Never heard of sales engineering? I suggest checking out my article: Ever wonder, what is a sales engineer?”

Don’t sales engineers sell technology?

Let’s start with the elephant in the room. You might be wondering why a sales engineer would ever sell an energy drink. Well.. you’re right. Sales engineers do not sell energy drinks — sales engineers sell highly technical products. But you will be surprised at some of the foundational techniques you can learn with such a simple product.

The sale

It was Thursday evening and the members of the Society of Sales Engineers at the University of Central Florida were filing into our weekly general body meeting. This was my first semester with the club and I still had no clue what a sales engineer was.

The club officers walked in with a handful of random energy drinks, and the President kicks off the meeting saying, “Today, you are going to sell these.”

The rules were simple. We were assigned an energy drink and a buyer. The buyer was a retailer looking for a new energy drink brand to stock near the checkout registers at all of their current locations and new locations as they expanded. This particular retailer cared more about status than offering the lowest price, so the drink had to carry a strong brand behind it.

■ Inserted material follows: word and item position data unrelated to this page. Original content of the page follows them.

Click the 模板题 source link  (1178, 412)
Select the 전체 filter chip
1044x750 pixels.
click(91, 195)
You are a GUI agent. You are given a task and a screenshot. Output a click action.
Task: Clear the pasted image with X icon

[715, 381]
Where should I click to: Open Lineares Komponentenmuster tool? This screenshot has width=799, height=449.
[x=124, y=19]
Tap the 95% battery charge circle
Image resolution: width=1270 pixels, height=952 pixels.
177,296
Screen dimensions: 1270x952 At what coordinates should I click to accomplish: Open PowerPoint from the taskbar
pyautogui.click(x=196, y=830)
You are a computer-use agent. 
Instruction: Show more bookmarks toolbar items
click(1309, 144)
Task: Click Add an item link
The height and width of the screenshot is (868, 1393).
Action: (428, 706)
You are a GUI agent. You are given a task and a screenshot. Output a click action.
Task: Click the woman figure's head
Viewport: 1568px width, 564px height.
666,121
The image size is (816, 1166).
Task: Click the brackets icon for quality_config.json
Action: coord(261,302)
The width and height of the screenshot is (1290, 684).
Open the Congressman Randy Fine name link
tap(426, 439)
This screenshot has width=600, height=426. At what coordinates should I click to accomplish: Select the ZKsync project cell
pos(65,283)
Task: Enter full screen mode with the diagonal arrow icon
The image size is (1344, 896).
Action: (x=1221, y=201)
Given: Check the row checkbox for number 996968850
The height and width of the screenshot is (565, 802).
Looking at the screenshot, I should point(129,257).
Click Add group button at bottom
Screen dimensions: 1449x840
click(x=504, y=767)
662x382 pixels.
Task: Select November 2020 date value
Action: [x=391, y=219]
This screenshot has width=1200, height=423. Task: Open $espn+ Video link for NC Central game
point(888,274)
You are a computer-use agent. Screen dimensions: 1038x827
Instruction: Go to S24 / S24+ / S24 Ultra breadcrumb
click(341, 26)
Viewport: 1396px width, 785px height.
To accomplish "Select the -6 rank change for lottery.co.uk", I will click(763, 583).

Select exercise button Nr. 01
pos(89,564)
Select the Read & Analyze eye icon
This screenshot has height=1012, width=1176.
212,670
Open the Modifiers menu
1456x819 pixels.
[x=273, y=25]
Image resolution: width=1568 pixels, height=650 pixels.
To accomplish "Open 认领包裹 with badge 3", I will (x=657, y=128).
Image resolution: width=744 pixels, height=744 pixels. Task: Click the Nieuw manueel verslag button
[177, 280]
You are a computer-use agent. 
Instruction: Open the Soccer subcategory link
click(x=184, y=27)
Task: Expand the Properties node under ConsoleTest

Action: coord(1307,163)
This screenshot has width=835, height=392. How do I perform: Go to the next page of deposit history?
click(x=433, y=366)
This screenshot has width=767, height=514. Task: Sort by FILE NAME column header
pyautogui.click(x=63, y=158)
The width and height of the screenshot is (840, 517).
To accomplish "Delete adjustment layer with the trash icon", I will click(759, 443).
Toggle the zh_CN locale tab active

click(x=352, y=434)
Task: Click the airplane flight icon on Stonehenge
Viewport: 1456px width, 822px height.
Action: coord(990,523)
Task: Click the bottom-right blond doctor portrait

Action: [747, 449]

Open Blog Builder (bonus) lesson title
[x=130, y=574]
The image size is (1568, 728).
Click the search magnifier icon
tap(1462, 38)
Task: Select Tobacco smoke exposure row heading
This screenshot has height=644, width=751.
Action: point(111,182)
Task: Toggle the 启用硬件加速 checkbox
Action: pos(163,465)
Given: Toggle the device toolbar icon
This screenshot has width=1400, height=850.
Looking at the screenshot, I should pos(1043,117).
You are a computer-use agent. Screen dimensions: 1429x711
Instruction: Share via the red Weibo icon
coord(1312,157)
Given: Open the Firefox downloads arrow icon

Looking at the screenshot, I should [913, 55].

After the introduction we received our drinks to sell and had five minutes to prepare our pitch to the retailer’s corporate buyer. The game was on!

I fell into a trap

As I started preparing for my pitch, I immediately began looking for talking points in the features of the drink — calories, caffeine, color of the can, any little thing. This was a mistake.

I was feature selling from the start. Feature selling is when a salesperson tries to capture the attention of the customer and sell them on the bells and whistles of a product instead of the value the product will bring through those features. For example, “this computer has the newest processor all the cool kids are buying.” If the customer is looking for storage, you just lost.

I was not thinking about the outcomes my customer wanted. Worst of all, I was finding ways to talk when I should have been finding ways to listen and discover opportunities.

I call this a trap because feature selling is natural for a product so simple. How much can you really solve with a can of flavored water?

My lucky break

My five minutes were up and my plan was to feature blast the customer. You already know this was not going to go well for me.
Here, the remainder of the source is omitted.